Treatment requires emergency surgery to remove the dead tissue, combined with broad-spectrum antibiotics. The SGLT2 inhibitor is stopped immediately. Recovery can be lengthy and may involve multiple surgeries, but early detection dramatically improves outcomes.

Reducing Your Risk While on SGLT2 Inhibitors

Good perineal hygiene is the most practical step you can take. Keeping the genital area clean and dry reduces the bacterial load that the extra urinary glucose might otherwise feed. This means washing daily, drying thoroughly, and changing out of damp clothing promptly. In hot, humid climates, some people use antifungal powders in the perineal area as a preventive measure.

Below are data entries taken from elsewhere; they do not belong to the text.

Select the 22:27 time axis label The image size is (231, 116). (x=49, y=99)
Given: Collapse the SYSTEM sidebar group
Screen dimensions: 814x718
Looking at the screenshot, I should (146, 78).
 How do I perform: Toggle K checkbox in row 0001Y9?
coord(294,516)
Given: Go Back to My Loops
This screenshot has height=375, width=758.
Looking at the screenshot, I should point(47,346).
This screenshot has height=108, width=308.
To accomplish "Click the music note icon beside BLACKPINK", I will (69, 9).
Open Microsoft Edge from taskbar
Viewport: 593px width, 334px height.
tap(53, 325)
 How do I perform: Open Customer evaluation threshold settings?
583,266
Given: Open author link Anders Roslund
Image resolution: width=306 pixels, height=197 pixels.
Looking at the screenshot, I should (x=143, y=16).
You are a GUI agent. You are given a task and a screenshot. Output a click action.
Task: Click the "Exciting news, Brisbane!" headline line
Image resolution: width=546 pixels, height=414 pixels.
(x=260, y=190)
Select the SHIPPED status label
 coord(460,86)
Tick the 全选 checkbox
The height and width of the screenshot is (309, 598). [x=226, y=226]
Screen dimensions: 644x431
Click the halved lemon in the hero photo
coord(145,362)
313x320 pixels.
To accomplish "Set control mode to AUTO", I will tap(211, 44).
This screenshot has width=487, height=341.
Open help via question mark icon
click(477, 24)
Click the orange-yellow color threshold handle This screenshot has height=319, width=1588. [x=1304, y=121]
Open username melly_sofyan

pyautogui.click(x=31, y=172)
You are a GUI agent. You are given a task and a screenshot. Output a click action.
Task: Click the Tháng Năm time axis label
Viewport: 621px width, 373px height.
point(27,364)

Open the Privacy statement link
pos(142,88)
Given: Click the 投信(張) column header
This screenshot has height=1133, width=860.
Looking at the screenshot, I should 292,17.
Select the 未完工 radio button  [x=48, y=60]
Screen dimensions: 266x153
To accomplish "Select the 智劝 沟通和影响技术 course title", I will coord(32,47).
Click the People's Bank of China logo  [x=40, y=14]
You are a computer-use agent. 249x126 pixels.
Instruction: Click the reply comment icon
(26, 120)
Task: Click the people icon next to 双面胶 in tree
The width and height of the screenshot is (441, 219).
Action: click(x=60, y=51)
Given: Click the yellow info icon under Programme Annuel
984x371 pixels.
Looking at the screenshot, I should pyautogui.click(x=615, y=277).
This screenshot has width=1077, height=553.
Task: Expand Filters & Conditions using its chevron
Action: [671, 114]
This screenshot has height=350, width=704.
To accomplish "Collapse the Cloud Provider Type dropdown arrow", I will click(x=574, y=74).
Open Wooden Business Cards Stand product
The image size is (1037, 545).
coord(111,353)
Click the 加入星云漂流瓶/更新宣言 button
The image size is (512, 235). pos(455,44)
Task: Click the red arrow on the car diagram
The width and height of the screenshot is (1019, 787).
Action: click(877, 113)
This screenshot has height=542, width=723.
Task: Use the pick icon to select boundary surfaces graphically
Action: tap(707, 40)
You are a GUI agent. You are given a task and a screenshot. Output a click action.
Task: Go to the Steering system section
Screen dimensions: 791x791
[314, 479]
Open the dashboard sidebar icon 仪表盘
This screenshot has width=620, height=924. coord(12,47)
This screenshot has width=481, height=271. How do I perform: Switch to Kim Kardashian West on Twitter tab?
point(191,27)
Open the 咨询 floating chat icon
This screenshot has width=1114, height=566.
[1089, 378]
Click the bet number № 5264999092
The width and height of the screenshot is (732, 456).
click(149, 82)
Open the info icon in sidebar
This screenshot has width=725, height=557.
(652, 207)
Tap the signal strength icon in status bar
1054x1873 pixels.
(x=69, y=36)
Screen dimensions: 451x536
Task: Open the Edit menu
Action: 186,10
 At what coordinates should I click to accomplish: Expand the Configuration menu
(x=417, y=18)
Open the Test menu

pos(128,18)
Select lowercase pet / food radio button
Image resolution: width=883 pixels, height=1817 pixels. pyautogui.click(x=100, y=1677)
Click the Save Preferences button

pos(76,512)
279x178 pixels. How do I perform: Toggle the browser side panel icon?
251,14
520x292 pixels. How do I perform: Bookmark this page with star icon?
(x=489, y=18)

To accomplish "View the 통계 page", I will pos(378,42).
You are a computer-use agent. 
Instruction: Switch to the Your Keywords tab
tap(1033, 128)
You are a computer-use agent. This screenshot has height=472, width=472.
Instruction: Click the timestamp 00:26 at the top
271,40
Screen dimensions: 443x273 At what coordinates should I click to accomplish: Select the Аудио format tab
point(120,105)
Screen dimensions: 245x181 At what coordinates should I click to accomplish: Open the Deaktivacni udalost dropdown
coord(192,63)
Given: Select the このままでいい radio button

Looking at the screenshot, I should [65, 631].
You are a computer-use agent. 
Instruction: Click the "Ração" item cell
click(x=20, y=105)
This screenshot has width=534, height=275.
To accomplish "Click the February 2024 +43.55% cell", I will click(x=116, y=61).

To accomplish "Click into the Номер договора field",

Paying attention to minor infections matters too. Yeast infections and urinary tract infections are more common on these drugs, and while they’re usually harmless on their own, they can create the small tissue breaks that let deeper infections begin. Treating them promptly, rather than waiting them out, reduces the chance of escalation. If you notice any unusual tenderness, swelling, or redness in the genital area that doesn’t resolve quickly, that warrants a call to your doctor rather than a wait-and-see approach.